SEPT. 1 (Reuters) — After a five year hiatus and kicking cancer, Iron Maiden’s Bruce Dickinson said the band is back with an album that is full of drama.
The British band spent four months recording “The Book of Souls” in Paris, which is being called their most collaborative with almost every member earning writing credits.
“Nobody gets to hear the music until we are finished it. So, the manager doesn’t get to come down to the studio, he’s banded. The record company don’t get to come to the studio. Nobody gets to hear it until we finished it and then if they don’t like it then, you know, Houston we have a problem. But even if they don’t like it we’re still not going to change it,” said Dickinson, who is the band’s lead singer.
The 11-track album is the bands first ever double disc and also features an 18 minute song penned by Dickinson.
“I’m thinking, I’ve never done anything like this before. And I certainly never played piano on a record before. I mean my piano skills are strictly like one-fingered. And so, but we had to do it because the song is driven by the piano melody so somebody had to play it, so it ended up being me. I never attempted anything like this before and I realized about half-way through the writing process, I went, ‘this has got structure, this has got an overture to it.’ I went, ‘wow, that’s really grown up.'”
Iron Maiden finished recording in 2014 but was put on hold as Dickinson successfully battled cancer.
The 57-year-old said his diagnosis was toughest on his family.
“Everybody else has to stand around and watch, like my immediate family and people like that. And I just get to shuffle around the house going, oh, you know, and make horrible noises and do all the stuff that you have to do. But I’m doing that, so I have a full time job, which is getting rid of it, that’s the way I looked at it.”
Now in remission, Dickinson has a new appreciation for family.
“When I got through it I said, ‘what was that like?’ And they went, ‘Dad, we’ve never seen you be sick. We see you get grumpy, if you get a cold or stuff like that. We’ve never seen you like, just zoned out, like sitting on the couch, just exhausted and sick.’ And they go, ‘it scared the pants off out of us.’ And I went, ‘wow,’ you know, that’s hard. Hard for them to deal with.

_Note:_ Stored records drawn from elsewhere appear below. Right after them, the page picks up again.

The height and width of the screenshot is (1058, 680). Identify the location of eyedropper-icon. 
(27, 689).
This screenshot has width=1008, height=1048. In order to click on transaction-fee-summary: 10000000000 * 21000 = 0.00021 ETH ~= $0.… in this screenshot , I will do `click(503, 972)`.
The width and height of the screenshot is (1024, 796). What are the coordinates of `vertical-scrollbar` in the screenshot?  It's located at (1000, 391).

It sort of puts it home to you how much faith and how much you mean to people.”
After nearly 40 years in the industry Dickinson has seen technology both help and hurt musicians. While he admits the band has benefited from it, he sees it hurting up and coming artists.

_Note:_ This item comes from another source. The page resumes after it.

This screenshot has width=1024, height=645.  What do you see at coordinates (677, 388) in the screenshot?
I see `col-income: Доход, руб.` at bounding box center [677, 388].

“It’s as if their creativity is massively undervalued by the internet but notoriety is massively overvalued. So you can be famous for being famous and be absolutely, have no talent, unable to sing and a complete ass. And this is somehow really laudable in this day and age.”
When the band sets out for their tour in 2016, they plan to hit roughly 35 countries, six continents and visit China and El Salvador for the first time.
Dickinson, who worked as a commercial airline pilot for ten years and currently co-owns an airline, will pilot the 747-400 jumbo jet that will take the band and crew to all their stops.
“I phoned up my manager I said, ‘you know that it seems like I’m getting better?’ He said, ‘yeah.’ I said, ‘do you fancy going around the world now in the airplane?’ He goes, ‘oh my God,’ he said, ‘it doesn’t get any better than that.’ He said, ‘we come out with the amazing album and you’re better and you’re flying the Queen of the Skies, oh my God.’ I said, ‘ok, calm down, calm down.'”
“The Book of Souls” will be released on September 4.